Harvey Unified Memory — Design

Status (2026-05-26): Design draft. See memory-unified-plan.md for the phased implementation plan.

References: - “Memory in the Age of AI Agents: A Survey — Forms, Functions and Dynamics” (arXiv 2512.13564v2) — primary taxonomy reference. Reference/papers/2512.13564v2.pdf - “Is Grep All You Need? How Agent Harnesses Reshape Agentic Search” (arXiv 2605.15184v1) — hybrid lexical/semantic retrieval strategy. Reference/papers/2605.15184v1.pdf - “Real-time and offline LLMs on edge devices: a systematic review” (PeerJ CS 3769) — real-time vs. offline access patterns. Reference/papers/peerj-cs-3769.pdf - “Performance analysis of localised LLMs in resource-constrained edge” (JEC 1047) — Pi throughput benchmarks; temperature guidance. Reference/papers/JEC_1047_Ray_Pradhan.pdf - “iGenOrch: Intelligent Orchestration for Multi-Model LLM Inference on Edge Platforms” (3746467) — latency-aware context allocation. Reference/papers/3746467.3801501.pdf

Motivation

Harvey currently has three disconnected memory silos:

Silo	Location	What it holds
`MemoryStore`	`agents/memories/`	Agent experiences (tool_use, workflow, user_preference)
RAG stores	`agents/rag/*.db`	Ingested documents for retrieval
Knowledge Base	`agents/knowledge.db`	Project observations and concepts

Each silo has its own retrieval path. At session start, only MemoryStore is wired to automatic injection; RAG and KB require manual commands (/rag, /kb inject). A query such as “how do I work in this project?” cannot draw from all three without separate steps.
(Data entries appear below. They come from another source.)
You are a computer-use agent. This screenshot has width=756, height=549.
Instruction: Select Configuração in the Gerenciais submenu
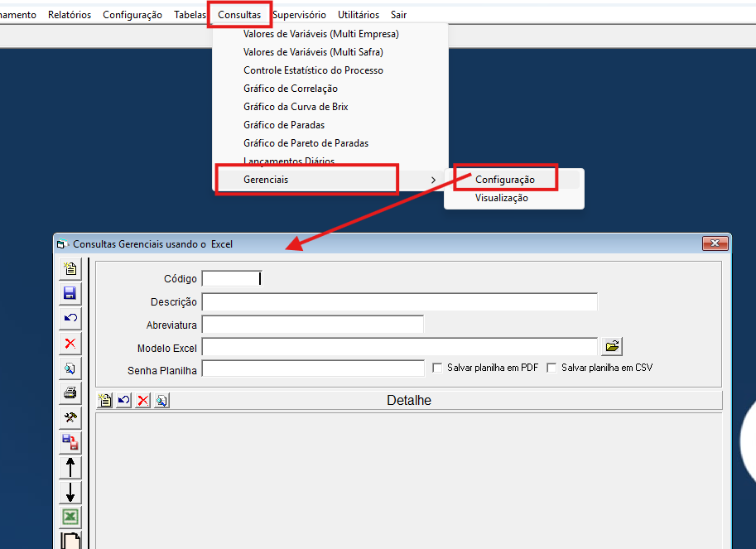point(504,180)
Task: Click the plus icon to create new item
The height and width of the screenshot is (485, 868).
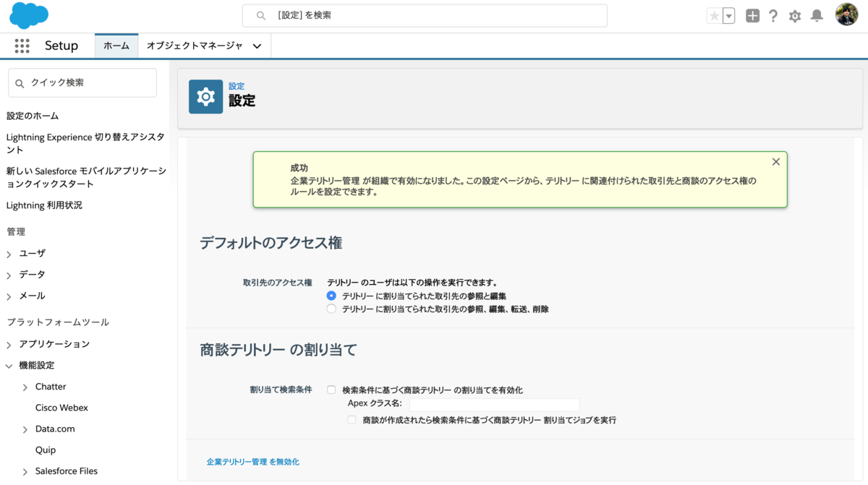Action: point(752,15)
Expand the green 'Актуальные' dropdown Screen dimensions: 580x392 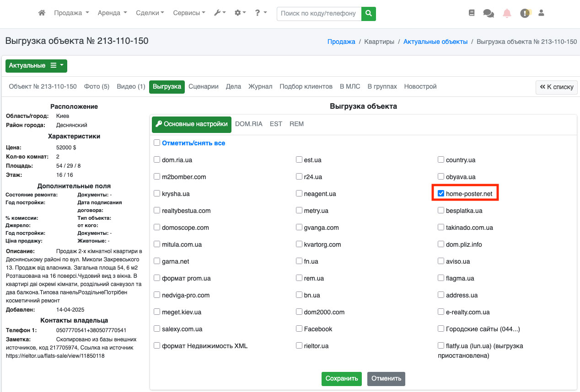(x=36, y=66)
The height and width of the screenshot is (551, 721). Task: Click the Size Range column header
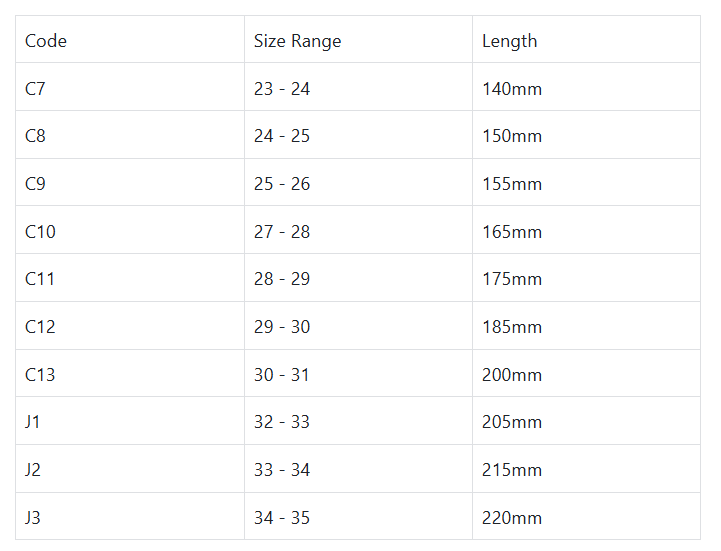point(297,41)
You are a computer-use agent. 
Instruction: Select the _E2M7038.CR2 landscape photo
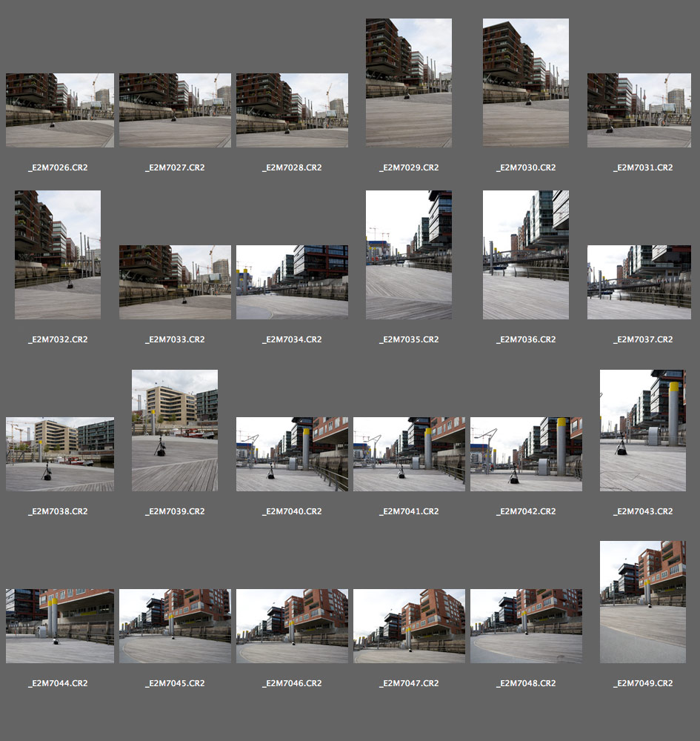coord(59,453)
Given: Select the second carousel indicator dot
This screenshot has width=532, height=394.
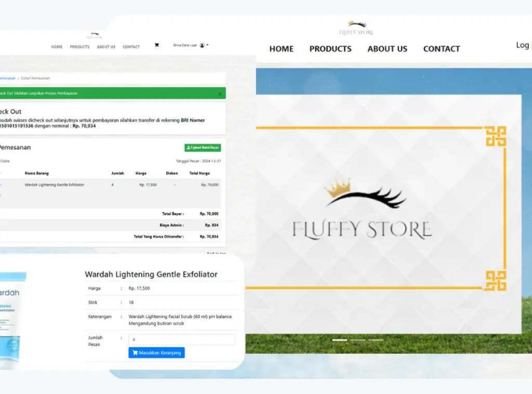Looking at the screenshot, I should pos(358,340).
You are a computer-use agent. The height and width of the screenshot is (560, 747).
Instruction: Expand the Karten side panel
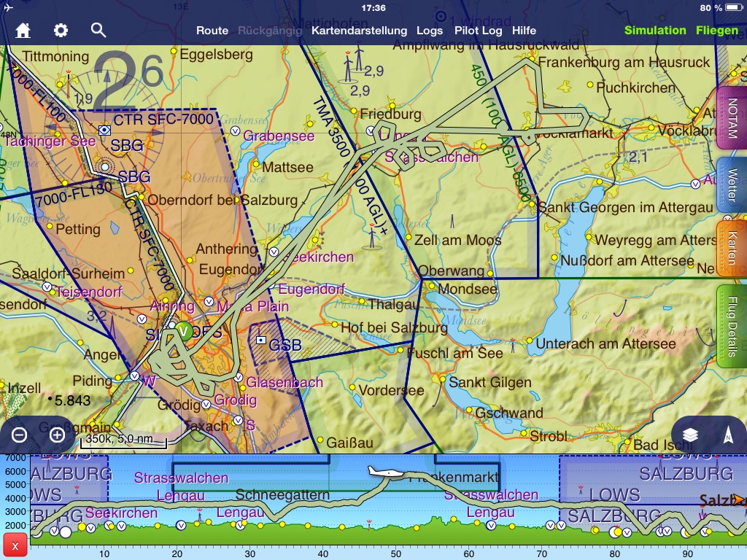(732, 249)
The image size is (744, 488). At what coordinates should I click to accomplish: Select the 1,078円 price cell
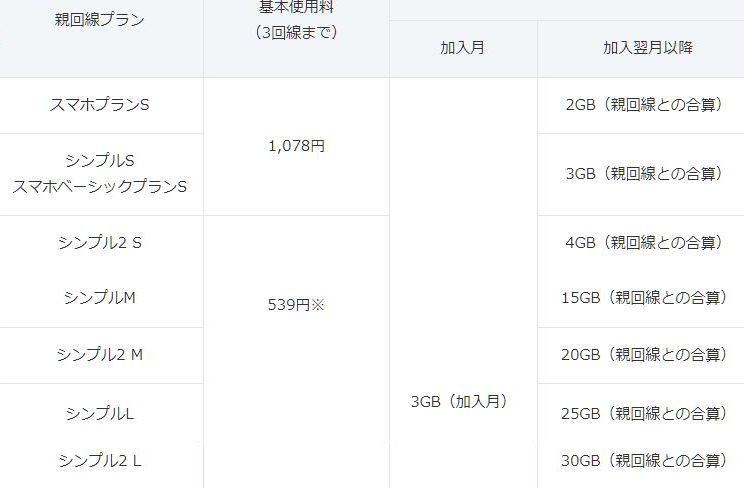point(296,145)
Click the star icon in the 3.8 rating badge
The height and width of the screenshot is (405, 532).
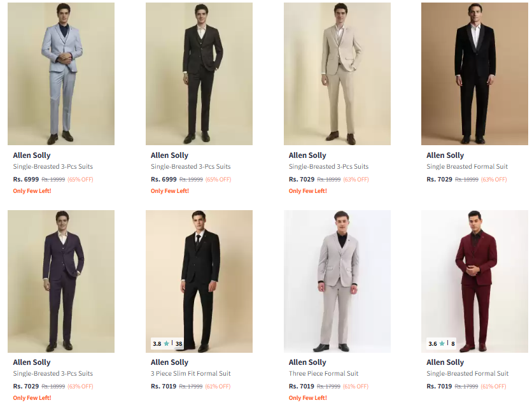click(x=167, y=344)
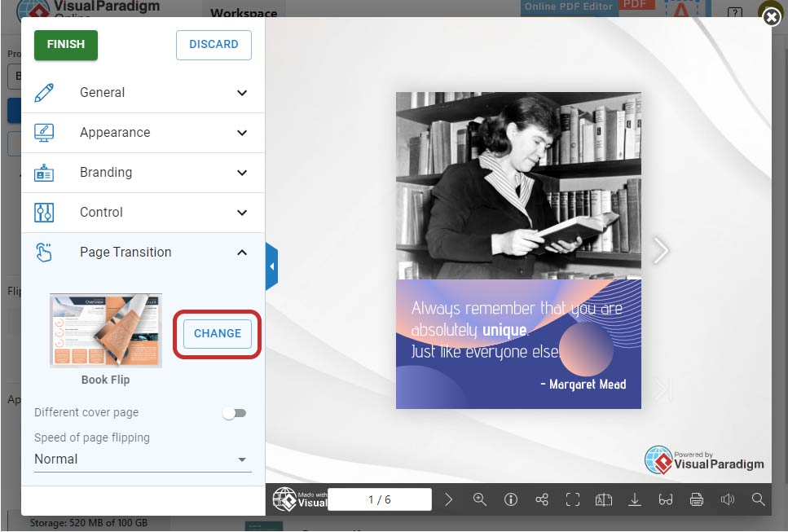The image size is (788, 532).
Task: Enter fullscreen mode via toolbar icon
Action: coord(573,499)
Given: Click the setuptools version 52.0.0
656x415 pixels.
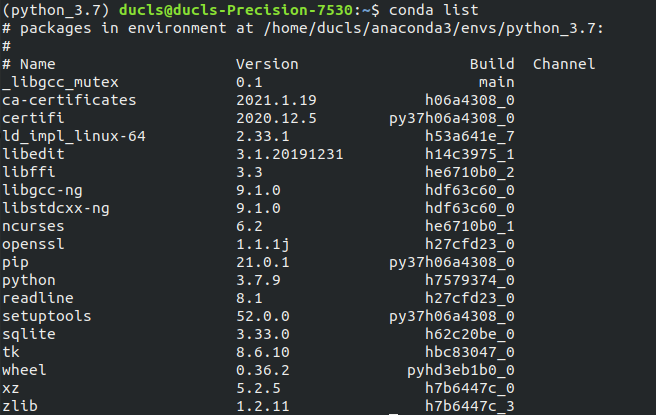Looking at the screenshot, I should (262, 317).
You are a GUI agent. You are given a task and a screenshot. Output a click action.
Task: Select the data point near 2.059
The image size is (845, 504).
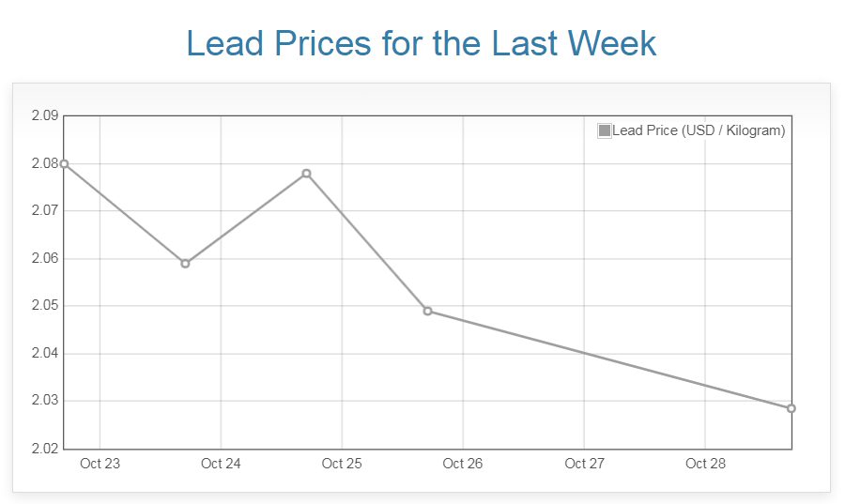click(185, 263)
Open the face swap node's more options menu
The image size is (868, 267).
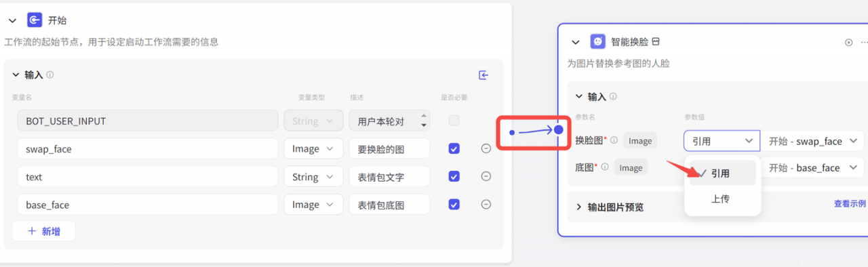[x=864, y=42]
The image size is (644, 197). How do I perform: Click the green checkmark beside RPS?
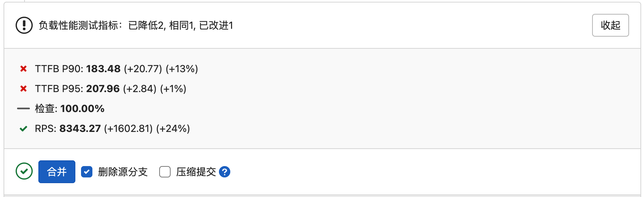click(x=23, y=128)
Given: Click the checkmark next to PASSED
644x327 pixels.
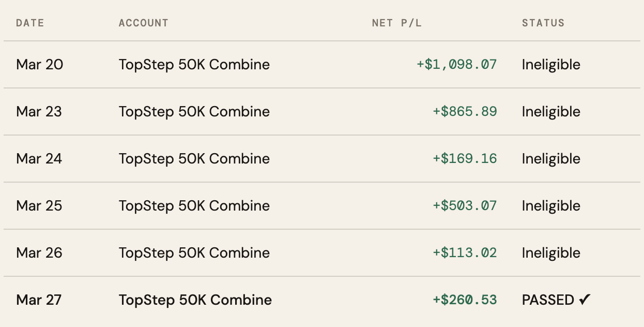Looking at the screenshot, I should 585,300.
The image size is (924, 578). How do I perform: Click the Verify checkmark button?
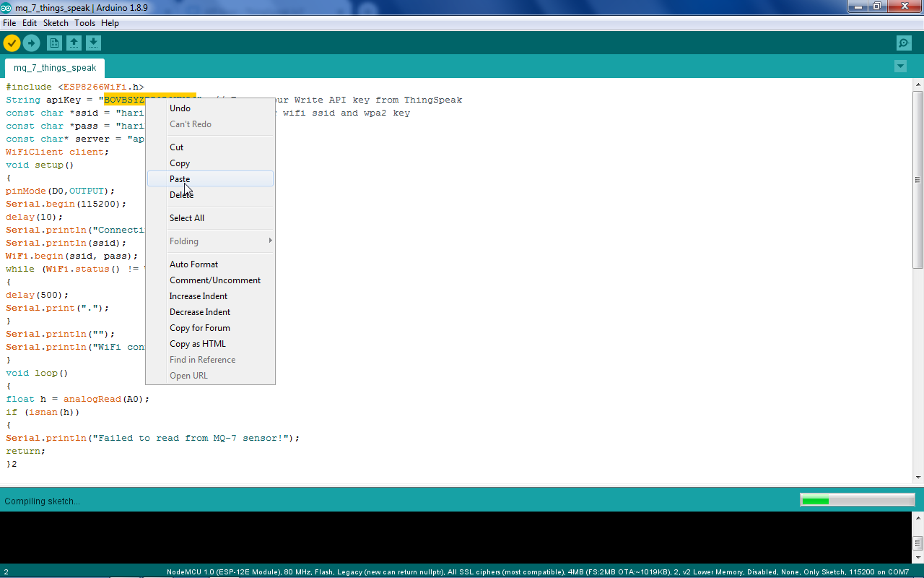pos(12,43)
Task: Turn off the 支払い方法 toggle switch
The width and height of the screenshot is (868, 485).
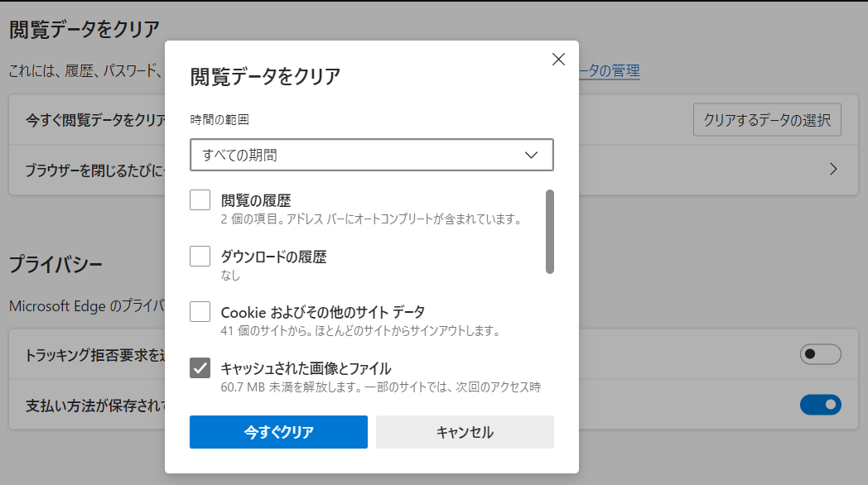Action: click(820, 405)
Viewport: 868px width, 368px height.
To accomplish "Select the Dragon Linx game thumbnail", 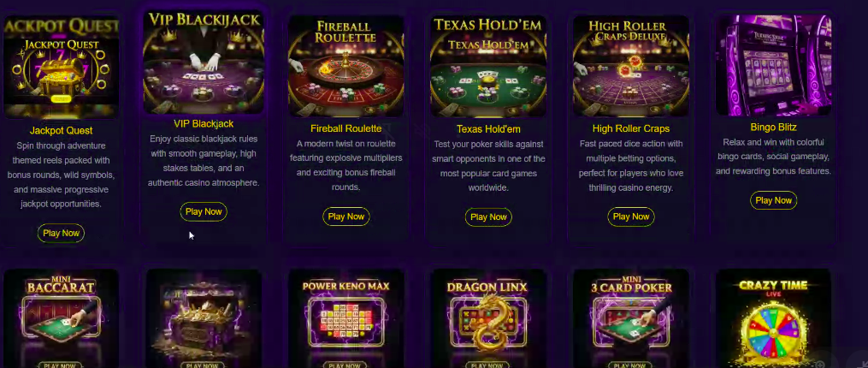I will 488,318.
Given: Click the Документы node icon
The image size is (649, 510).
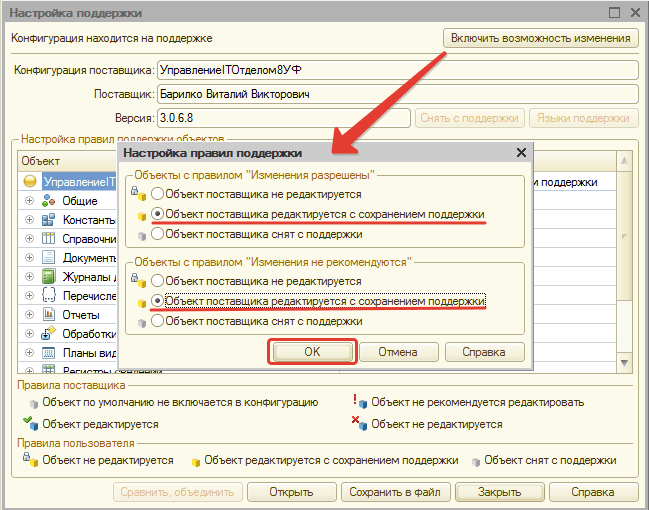Looking at the screenshot, I should (x=48, y=258).
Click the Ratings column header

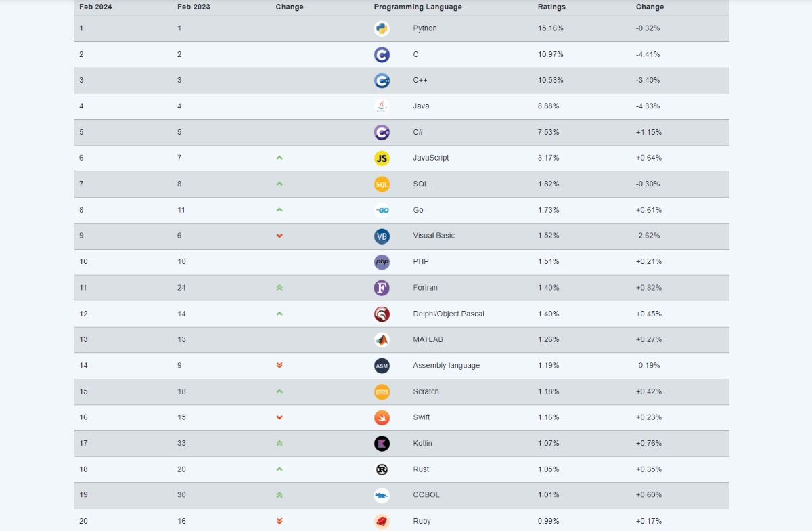[x=551, y=7]
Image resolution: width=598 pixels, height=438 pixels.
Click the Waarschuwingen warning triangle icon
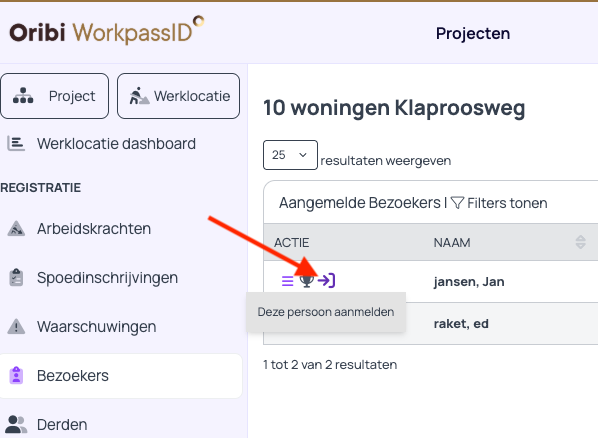pos(16,327)
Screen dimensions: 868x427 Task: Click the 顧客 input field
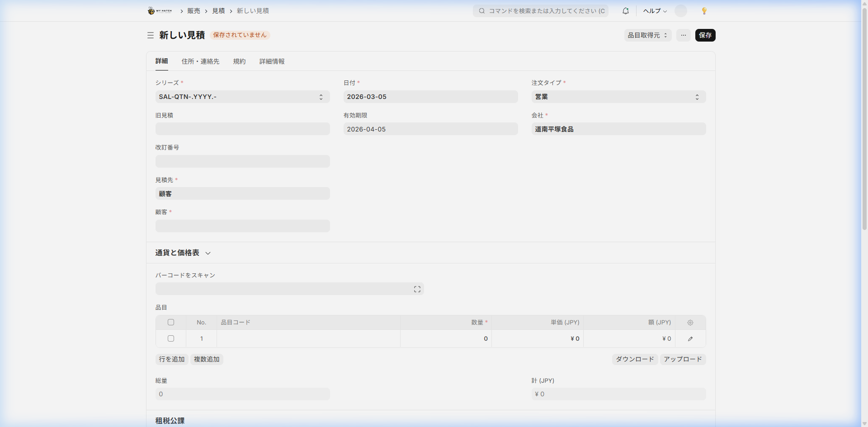[x=242, y=226]
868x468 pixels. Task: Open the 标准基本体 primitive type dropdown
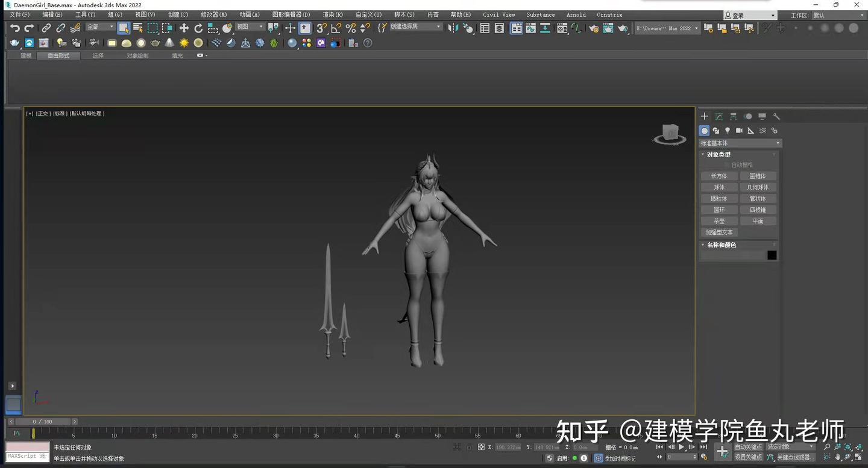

A second problem is resource pressure. Small models running on a Raspberry Pi 500+ have context windows of roughly 2 K–8 K tokens. Memory injection today has no token budget: top_k is the only governor, and it is model-agnostic. On a 2 K context window, five verbose memory documents can exhaust the budget before the user’s first question is in scope.

The goal of this redesign is to:

Unify retrieval across all three silos into a single ranked result set injected at session start.
Govern injection by a token budget proportional to the model’s context window.
Add workspace_profile and project_fact memory types so the model always has stable workspace context without consuming retrieval budget.
Restructure harvey.yaml so all memory-related configuration lives under a single memory: key.
Add a rolling summary for in-session working memory so long conversations remain usable on small context models.

Principles

Workspace-centric. Harvey knows nothing outside the workspace. Every memory document, every index, every configuration file lives under agents/ in the workspace root. There is no global profile, no cross-workspace state.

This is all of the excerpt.